Il 13 maggio gli uomini delle Fsr sono entrati nel complesso della chiesa copta di Mar Girgis (San Giorgio), nel quartiere di Bahri a Khartoum. Hanno ucciso cinque religiosi e trafugato danaro e una croce d’oro. Il 14 maggio, Adam Zakaria Is’haq, un medico e difensore dei diritti umani di 38 anni, è stato ucciso insieme a 13 pazienti nella clinica di emergenza Markaz Inqadh al-Tibbi, nel quartiere di Jamarik a El Geneina. Secondo due colleghi di Is’haq, gli assassini facevano parte di una milizia armata araba. Uno di loro lo ha ricordato così:
“Il dottor Adam curava persone malate in una piccola clinica dato che il principale ospedale di El Geneina era stato distrutto alla fine di aprile dalla stessa milizia armata e dalle Fsr. Gli hanno sparato al petto. Aveva una moglie e due figli di quattro e sei anni”.

Attacchi basati su motivi etnici nel Darfur occidentaleVia via che nel Darfur occidentale la tensione aumentava, molte persone di etnia masalit sono fuggite nel Ciad orientale e da lì hanno raccontato ad Amnesty International ciò di cui sono state testimoni.


La zona di El Geneina è stata attaccata pesantemente da milizie armate arabe appoggiate da combattenti delle Fsr.
Il 28 maggio gli scontri tra le Fsr, le milizie loro alleate e i gruppi armati masalit hanno interessato la città di Misterei, a sudovest di El Geneina. In un solo giorno sono state sepolte 58 persone. In una famiglia sono stati uccisi cinque fratelli.
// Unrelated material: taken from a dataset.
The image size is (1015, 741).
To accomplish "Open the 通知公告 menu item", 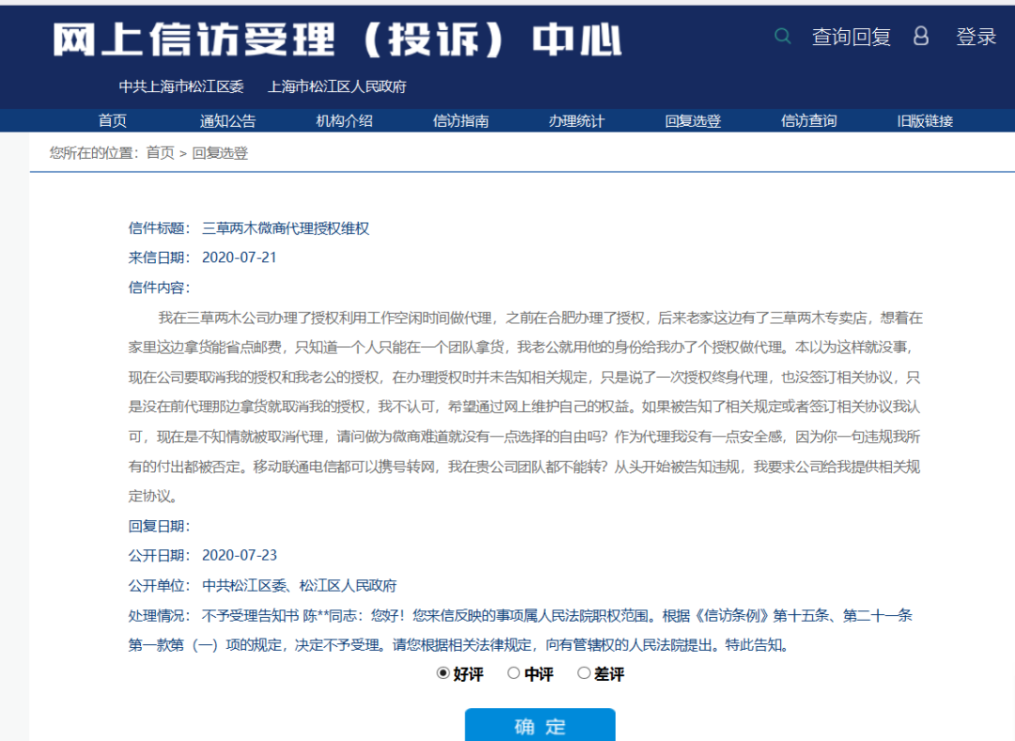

“Sei uomini delle Fsr hanno fatto irruzione alle 8 di mattina nella nostra abitazione. Si sono diretti nella stanza in cui c’erano mio marito e i suoi quattro fratelli e li hanno uccisi. Poi sono entrati nella stanza in cui ero con i miei figli e altre 12 persone, tra donne e bambini. Ci hanno presi a bastonate e a scudisciate, ci hanno chiesto dove fossero le armi e ci hanno rubato i telefoni”, ha dichiarato Zeinab Ibrahim Abdelkarim, moglie di uno dei cinque fratelli, Al-Haj Mohamed Abu Bakr.


Il diritto internazionale vieta gli attacchi deliberati contro i civili così come gli attacchi che non fanno distinzione tra civili e combattenti e tra obiettivi civili e militari.

Violenza sessuale

Innumerevoli donne e ragazze, anche di soli 12 anni, sono state sottoposte a violenza sessuale, stupri compresi, da uomini delle parti in conflitto. Alcune di loro sono state trattenute per giorni in condizioni di schiavitù sessuale.


Nella maggior parte dei casi documentati dal rapporto di Amnesty International, i responsabili sono membri delle Fsr e delle milizie arabe loro alleate. Lo stupro, la schiavitù sessuale e altre forme di violenza sessuale durante un conflitto armato sono crimini di guerra.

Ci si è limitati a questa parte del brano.